Losartan, the first of a new class of antihypertensives, is a specific and selective antagonist of angiotensin II at the AT1 sites. Angitensin II is a potent vasoconstrictor, the primary vasoactive hormone of the renin-angiotensin system and an important component in the pathophysiology of hypertension. Losartan and its principal active metabolite block the vasoconstriction and aldosterone secreting effects of angiotensin II to the AT1 receptor found in many tissues. Losartan is now regarded as the first-line therapy option for treating high blood pressue.
The usual starting and maintenance dose is 50 mg once daily for most patients. The maximal antihypertensive effect is attained 3-6 weeks after initiation of therapy. Some patients may receive an additional benefit by increasing the dose to 100 mg once daily. In patients who are salt depleted corrective measures should be used before starting Losartan and the initial dose should be reduced to 25 mg. Losartan may be administered with other antihypertensive agents. Losartan may be administered with or without food.

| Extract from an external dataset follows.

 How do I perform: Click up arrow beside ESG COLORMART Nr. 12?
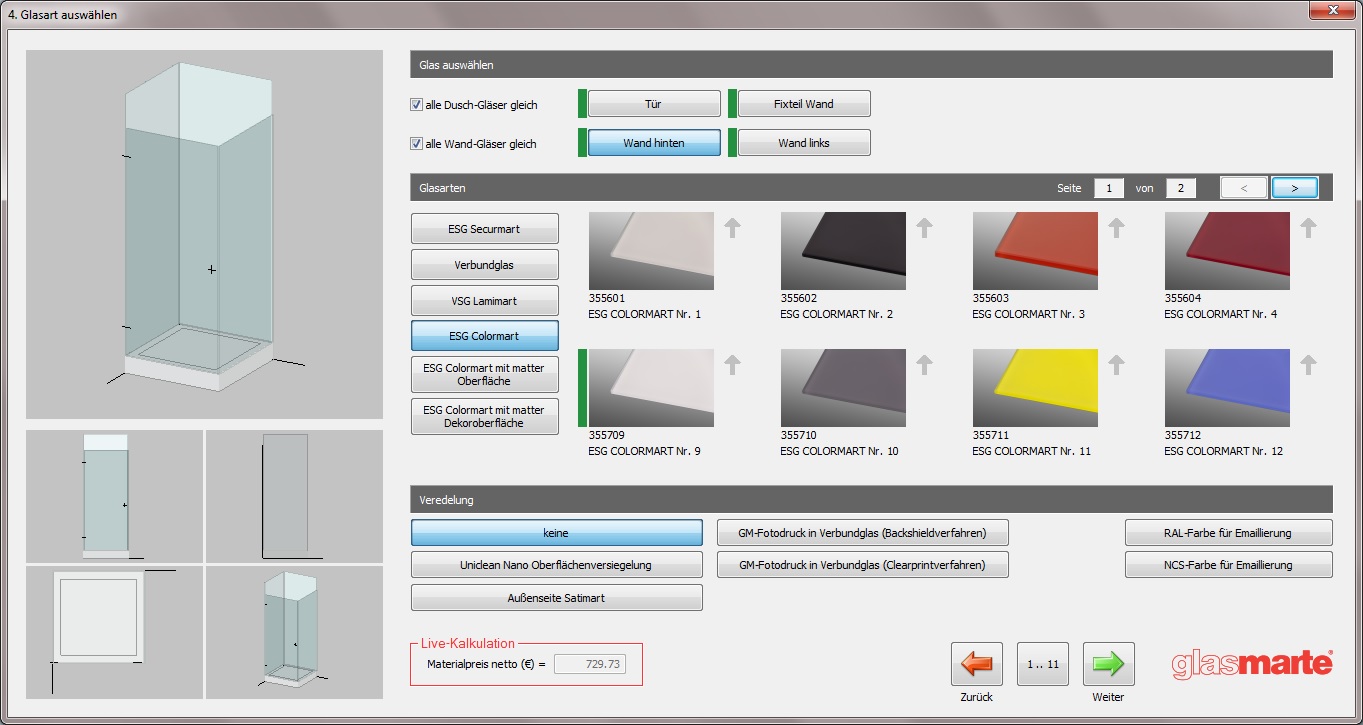pos(1309,365)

No initial dosage adjustment is necessary in patients with mild renal impairment (CrCl 20-50 ml/min). For patients with moderate to severe renal impairment (CrCl < 20 ml/min) or patients on dialysis, a lower starting dose of 25 mg is recommended. Use in elderly: Patients up to 75 years: No initial dosage adjustment is necessary for this group of patients. Patients over 75 years: A lower starting dose of 25 mg once daily is recommended.